The manner in which 6ft 6ins Matt Smith, scorer of Oldham’s first two goals, terrorised the Liverpool defence alarmed Rodgers, particularly given how his side were outmuscled in the recent defeats to Aston Villa and Stoke City.
“The boy Smith hadn’t scored a goal at home in two years and he’s come up against two big units we have at centre-half,” says Rodgers.
“He’s a boy who has come out of university football and he looks like Didier Drogba. We have seen it before with (Villa striker Christian) Benteke, who after our game has disappeared. That’s the resilience and steel we need to have and we have to do it consistently.
“Going to places like Oldham you know what you’re going to get, it’s not a Premier League game.

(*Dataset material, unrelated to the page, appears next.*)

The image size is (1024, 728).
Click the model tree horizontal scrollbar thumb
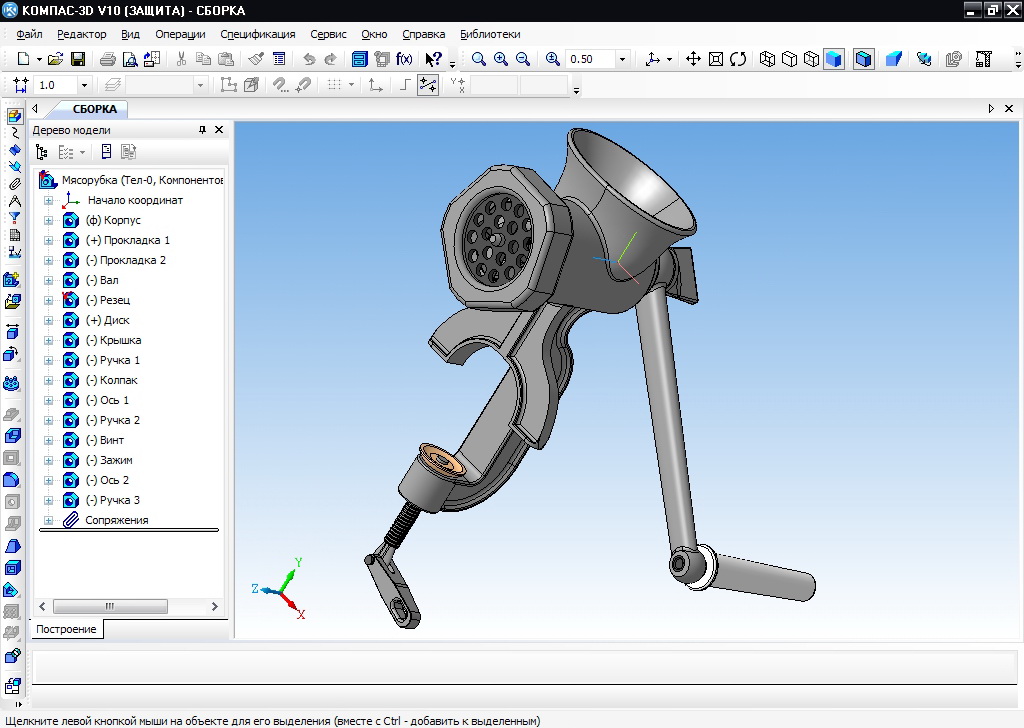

It’s a game where you have to roll your sleeves up and fight and as I said, it was too soft.”
While Rodgers is admant his lament over a lack of strength in depth was borne out by events at the weekend, he retains faith his players will have been hurting as much as he is in the wake of the shocking defeat.
“I think they care,” he says. “One thing I have found working with youth and seniors is you get plenty who tell you they care, but the benchmark and greatest way I assess it is what people do physically.
“I have had people telling me all my life, from when I was a young coach working with both young and older players, they say ‘I want to be in your team, I want to do this and I want to do that.’ I go ‘fine, no problem,’ but the minute they are out of the door I look to see what they do physically because what they do physically, that’s your commitment mentally.
“You get players who tell you they want to be this or that, who are maybe one of the last in in the morning and first out in the afternoon, and they don’t care.
“That’s what we are trying to piece together here – a group who are mentally on the same wavelength.”